Dataset entries
=====
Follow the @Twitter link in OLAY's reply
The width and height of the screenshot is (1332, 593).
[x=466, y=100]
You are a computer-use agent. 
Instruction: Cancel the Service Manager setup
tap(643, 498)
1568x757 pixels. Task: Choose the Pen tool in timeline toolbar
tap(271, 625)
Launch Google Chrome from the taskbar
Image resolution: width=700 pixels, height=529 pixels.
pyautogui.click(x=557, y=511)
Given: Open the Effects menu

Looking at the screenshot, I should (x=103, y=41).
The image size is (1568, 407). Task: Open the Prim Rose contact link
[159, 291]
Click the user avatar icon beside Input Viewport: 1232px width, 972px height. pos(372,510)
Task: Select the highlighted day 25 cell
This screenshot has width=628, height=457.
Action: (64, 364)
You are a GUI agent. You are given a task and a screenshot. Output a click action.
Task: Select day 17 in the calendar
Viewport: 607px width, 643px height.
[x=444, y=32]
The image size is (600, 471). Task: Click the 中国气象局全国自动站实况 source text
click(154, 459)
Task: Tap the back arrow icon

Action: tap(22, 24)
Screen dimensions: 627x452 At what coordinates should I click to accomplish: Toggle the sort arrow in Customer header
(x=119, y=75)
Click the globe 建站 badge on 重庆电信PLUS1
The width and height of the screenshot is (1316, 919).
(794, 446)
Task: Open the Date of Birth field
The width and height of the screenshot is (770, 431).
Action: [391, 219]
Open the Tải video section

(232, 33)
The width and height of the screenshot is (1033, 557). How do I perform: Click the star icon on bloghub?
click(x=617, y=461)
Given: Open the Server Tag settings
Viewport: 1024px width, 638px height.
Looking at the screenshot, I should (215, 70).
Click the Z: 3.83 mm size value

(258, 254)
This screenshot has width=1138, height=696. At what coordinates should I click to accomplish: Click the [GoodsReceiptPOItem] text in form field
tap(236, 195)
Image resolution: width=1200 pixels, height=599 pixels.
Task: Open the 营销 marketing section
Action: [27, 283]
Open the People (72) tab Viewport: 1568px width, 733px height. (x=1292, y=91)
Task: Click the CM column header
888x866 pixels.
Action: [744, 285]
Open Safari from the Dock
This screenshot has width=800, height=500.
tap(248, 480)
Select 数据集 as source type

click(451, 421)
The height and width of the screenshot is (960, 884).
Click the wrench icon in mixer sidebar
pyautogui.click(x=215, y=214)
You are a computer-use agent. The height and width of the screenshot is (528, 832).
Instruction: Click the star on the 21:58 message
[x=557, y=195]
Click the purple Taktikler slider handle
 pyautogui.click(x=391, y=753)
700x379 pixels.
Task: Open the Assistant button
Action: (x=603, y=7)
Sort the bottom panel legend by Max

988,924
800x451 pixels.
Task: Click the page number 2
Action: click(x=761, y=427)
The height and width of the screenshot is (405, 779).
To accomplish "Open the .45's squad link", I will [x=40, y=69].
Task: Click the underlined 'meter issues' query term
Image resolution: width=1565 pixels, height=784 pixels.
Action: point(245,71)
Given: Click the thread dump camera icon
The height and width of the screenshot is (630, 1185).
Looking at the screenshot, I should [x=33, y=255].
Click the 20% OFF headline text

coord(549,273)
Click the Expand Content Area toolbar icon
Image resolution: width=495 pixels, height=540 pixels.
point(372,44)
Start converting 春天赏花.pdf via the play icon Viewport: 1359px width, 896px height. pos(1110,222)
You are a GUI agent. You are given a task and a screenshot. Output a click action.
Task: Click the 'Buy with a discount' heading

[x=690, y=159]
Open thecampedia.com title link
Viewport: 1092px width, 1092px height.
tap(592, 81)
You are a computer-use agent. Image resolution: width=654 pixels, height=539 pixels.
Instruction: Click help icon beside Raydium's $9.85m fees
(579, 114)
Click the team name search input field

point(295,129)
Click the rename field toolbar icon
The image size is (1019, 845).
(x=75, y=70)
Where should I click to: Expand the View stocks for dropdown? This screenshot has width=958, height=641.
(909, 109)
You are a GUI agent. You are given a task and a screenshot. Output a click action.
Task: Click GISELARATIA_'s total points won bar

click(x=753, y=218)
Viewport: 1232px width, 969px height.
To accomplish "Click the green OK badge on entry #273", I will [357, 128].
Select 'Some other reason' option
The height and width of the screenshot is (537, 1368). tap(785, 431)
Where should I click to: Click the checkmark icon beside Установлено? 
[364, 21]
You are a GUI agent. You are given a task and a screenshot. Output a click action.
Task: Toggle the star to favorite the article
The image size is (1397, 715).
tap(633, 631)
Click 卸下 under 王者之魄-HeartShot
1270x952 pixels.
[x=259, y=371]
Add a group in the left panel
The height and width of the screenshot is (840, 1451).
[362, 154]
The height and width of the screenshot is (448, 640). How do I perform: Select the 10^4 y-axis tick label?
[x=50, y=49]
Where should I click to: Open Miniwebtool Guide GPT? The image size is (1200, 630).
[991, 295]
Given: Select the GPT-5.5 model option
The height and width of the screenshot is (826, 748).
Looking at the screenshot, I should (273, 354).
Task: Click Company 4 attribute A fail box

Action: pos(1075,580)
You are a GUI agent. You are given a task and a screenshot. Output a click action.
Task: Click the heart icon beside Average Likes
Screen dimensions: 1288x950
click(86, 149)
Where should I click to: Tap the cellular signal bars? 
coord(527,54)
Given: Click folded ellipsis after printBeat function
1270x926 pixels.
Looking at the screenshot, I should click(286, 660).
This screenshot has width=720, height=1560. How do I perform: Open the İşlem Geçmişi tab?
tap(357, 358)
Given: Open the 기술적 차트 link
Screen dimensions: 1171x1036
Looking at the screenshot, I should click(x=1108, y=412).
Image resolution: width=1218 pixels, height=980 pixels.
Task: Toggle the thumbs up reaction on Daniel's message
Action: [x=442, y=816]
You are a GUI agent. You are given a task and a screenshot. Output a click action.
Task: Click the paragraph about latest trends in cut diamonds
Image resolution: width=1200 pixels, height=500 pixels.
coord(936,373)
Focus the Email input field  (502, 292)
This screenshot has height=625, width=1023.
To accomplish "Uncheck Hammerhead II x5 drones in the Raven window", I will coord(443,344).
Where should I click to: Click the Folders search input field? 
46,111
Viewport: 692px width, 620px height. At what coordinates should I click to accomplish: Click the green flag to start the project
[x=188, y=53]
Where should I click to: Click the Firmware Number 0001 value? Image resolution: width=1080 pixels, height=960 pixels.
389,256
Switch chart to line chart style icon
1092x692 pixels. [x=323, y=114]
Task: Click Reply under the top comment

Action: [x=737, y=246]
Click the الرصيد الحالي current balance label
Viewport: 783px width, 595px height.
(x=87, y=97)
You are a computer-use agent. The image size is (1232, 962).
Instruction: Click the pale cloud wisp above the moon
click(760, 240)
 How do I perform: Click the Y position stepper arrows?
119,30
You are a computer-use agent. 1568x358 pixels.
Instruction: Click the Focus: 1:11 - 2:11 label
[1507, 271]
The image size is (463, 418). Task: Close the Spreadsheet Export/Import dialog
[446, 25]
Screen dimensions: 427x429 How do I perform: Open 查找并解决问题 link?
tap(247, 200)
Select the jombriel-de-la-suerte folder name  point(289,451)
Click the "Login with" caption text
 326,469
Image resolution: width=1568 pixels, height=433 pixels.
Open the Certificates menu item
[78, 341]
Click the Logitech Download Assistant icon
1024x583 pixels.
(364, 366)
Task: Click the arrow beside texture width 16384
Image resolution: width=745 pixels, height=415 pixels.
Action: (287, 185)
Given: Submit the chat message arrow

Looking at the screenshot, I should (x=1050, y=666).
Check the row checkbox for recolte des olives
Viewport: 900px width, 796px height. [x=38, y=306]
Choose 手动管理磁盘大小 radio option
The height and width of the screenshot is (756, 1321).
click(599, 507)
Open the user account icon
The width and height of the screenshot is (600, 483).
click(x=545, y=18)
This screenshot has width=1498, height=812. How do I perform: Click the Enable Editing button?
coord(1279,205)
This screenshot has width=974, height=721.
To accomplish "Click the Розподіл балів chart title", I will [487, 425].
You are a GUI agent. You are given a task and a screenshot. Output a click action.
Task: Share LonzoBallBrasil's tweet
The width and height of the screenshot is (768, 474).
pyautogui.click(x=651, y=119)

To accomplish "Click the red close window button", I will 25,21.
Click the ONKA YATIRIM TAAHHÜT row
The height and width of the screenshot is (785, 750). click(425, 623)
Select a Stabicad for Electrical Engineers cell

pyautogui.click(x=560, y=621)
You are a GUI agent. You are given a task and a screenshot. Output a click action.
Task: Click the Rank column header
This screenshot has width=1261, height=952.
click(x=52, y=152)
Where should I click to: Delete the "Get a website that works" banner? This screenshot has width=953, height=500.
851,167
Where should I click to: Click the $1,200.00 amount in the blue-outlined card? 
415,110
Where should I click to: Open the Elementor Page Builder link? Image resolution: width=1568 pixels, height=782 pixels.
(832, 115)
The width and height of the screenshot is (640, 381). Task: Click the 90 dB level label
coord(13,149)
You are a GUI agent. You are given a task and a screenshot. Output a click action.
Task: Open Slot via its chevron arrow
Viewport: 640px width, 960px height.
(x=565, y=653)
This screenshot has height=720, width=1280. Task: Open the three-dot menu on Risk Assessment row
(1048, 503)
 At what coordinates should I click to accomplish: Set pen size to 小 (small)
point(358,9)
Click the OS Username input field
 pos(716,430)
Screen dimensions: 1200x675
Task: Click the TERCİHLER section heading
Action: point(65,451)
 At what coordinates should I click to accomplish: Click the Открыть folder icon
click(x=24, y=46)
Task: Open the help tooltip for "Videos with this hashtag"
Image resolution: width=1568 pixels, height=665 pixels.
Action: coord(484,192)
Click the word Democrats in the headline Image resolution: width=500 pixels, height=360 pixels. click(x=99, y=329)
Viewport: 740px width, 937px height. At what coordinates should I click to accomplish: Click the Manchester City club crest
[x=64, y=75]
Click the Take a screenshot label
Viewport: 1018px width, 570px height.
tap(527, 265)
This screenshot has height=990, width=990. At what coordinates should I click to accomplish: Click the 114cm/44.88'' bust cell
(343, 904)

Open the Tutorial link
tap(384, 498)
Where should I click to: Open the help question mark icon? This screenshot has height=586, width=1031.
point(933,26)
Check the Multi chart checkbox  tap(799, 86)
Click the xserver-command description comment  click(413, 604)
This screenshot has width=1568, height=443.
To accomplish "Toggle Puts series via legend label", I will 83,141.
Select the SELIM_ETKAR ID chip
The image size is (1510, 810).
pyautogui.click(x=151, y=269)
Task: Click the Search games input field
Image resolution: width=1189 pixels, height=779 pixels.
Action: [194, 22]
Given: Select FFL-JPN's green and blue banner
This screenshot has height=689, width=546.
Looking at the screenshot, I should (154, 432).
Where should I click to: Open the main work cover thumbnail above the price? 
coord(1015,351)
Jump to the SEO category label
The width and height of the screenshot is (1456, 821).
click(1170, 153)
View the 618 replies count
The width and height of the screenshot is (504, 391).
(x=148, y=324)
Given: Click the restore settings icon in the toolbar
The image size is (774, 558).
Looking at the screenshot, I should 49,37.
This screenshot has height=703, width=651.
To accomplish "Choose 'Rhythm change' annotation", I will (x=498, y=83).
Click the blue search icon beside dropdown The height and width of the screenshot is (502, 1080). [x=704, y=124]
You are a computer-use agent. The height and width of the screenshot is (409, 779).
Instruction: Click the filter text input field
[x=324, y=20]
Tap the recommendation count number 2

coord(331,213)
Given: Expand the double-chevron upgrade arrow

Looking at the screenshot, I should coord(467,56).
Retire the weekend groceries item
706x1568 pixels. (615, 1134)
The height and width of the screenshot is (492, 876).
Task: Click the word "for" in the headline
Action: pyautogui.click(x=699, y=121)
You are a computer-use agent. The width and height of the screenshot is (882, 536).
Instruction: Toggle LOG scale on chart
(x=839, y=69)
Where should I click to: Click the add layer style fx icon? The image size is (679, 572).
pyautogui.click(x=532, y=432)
=====
- Your instructions: Every line above from the line with "The height and width of the screenshot is (405, 779)." to the line with "Given: Click the thread dump camera icon", inclusive, must be returned exactly; no other line belongs in the reply.

- Solution to this task:
The height and width of the screenshot is (405, 779).
To accomplish "Open the .45's squad link", I will [x=40, y=69].
Task: Click the underlined 'meter issues' query term
Image resolution: width=1565 pixels, height=784 pixels.
Action: point(245,71)
Given: Click the thread dump camera icon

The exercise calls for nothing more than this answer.